Postby Tom » Tue Dec 04, 2007 9:48 am

Staxman wrote:3) Naturally, I'd want to be able to import my existing Apple Mail database into Odysseus.


I don't know whether or not they'll have importers specifically for Apple's mail storage format, this being a cross-platform app. But, presumably, Odysseus will import mbox, since that's quite widely used on several platforms. If so - since Apple Mail will export to mbox format - you're home and dry. It's not immediately obvious how to export to mbox from Apple Mail, but it can be done:

http://www.macosxhints.com/article.php? ... 6201156481

Most email clients seem to expect to find an mbox file inside a folder, so you may have to put it in one for an importer to find it. The only other glitch that comes to mind is the issue around control characters. Mail clients that use mbox work around the problem that they've got all the records in the same file and need to know where to, as it were, "split" it by looking for "From" in the headers. Since the word "From" can also appear in the text of a mail a kludge is often used whereby, if someone uses "From" in the body, the mail user agent adds a control character. Not all versions of mbox use the same control character, which can cause messages to be broken at the wrong place.

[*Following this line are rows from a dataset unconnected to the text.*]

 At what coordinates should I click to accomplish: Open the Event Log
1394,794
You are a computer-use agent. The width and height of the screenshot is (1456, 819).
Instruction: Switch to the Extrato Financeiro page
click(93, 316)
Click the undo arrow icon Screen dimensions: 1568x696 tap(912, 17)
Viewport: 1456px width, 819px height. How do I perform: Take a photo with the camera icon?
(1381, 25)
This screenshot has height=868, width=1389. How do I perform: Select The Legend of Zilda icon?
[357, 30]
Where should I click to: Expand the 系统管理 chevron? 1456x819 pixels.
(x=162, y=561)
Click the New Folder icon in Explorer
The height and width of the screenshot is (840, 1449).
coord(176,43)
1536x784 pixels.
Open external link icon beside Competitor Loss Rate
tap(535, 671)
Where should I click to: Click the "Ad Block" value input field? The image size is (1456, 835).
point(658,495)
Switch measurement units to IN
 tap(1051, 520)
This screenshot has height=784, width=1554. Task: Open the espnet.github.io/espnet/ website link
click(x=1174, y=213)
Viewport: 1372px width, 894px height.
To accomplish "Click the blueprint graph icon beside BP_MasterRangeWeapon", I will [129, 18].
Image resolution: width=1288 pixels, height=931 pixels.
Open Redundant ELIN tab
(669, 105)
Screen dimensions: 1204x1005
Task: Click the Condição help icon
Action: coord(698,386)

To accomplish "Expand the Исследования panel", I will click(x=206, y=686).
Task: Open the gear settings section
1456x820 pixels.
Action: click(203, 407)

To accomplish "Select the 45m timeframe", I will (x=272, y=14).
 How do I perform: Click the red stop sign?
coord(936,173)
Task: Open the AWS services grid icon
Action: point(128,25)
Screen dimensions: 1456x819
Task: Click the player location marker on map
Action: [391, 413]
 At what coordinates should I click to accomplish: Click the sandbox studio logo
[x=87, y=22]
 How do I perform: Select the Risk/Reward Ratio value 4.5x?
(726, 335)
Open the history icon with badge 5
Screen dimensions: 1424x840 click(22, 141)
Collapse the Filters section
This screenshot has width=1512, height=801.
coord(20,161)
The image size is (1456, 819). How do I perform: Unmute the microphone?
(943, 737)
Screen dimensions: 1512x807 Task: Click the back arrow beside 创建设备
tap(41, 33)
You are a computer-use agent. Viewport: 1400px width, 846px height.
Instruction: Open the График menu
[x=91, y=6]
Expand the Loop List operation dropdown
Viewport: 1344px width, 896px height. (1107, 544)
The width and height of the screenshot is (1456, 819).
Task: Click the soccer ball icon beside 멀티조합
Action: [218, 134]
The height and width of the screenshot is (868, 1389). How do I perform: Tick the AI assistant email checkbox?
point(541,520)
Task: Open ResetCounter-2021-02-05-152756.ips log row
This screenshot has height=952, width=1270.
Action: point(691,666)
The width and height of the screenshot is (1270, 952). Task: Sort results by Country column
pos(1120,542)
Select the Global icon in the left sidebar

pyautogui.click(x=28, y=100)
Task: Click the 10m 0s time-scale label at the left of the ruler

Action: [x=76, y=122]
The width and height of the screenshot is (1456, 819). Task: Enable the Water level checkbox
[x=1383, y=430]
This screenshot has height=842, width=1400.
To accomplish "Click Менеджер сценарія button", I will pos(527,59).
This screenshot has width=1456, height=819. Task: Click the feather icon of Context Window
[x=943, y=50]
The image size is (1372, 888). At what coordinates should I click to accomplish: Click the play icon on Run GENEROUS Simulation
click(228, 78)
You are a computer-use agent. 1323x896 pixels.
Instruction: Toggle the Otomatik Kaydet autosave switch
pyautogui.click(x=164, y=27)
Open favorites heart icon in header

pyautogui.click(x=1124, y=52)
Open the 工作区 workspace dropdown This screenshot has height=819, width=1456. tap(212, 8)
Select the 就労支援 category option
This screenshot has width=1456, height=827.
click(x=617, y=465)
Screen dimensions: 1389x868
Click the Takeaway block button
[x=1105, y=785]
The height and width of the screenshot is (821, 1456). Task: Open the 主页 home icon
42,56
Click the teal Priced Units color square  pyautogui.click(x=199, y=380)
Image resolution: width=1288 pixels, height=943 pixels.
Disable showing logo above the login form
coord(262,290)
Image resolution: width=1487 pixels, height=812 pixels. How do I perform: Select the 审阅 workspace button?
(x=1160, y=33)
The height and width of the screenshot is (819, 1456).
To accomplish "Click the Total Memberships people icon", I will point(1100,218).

There's a very recent macosxhints post that claims that the "Archive" function in Mail in Leopard also exports to mbox:

http://www.macosxhints.com/article.php? ... 7063331802

That's, in fact, not true. What you get appears to be a single file, but if you examine it, you'll find it's actually a bundle. However it looks as though one of the files in the bundle is an mbox file - there's two, and the other one is labelled table_of_contents and looks to have binary data in it.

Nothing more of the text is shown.